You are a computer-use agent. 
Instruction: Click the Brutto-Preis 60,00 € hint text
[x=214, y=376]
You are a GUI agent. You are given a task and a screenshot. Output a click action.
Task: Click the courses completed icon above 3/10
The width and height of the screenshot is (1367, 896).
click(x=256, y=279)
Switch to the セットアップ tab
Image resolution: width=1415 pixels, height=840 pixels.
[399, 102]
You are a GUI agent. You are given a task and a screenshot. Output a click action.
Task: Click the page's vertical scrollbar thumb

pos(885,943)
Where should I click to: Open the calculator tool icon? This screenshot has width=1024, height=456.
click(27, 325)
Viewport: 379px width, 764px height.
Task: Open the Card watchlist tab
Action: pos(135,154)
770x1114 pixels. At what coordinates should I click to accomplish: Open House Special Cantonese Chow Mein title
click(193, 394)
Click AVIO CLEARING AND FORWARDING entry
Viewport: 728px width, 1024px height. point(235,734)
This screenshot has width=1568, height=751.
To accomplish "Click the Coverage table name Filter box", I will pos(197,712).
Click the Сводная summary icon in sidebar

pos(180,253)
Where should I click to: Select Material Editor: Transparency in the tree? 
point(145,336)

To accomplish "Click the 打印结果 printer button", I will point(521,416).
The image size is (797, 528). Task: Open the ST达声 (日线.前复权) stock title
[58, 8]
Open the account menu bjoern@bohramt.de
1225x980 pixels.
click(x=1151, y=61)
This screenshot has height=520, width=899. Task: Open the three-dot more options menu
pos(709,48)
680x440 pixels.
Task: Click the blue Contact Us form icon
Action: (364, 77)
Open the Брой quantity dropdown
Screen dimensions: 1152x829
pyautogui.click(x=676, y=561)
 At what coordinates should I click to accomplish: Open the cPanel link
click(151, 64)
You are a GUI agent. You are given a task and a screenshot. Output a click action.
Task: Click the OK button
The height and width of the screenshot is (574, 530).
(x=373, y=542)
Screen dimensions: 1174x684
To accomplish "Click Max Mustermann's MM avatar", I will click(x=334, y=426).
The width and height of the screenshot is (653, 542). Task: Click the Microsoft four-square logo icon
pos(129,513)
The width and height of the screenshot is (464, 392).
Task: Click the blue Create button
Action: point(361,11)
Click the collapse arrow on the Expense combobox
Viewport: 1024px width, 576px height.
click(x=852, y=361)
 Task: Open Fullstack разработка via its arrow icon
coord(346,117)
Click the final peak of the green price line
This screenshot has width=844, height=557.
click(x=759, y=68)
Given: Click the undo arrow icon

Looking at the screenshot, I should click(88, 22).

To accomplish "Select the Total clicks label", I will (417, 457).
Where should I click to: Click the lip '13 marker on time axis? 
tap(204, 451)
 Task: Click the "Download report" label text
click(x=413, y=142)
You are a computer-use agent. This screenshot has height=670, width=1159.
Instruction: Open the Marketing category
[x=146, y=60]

--- --- ---

** Instructions for the task **
Throughout the records above, find the lines in which the word "computer" appears and return them.

** Answer section **
You are a computer-use agent. 
You are a computer-use agent. This screenshot has height=670, width=1159.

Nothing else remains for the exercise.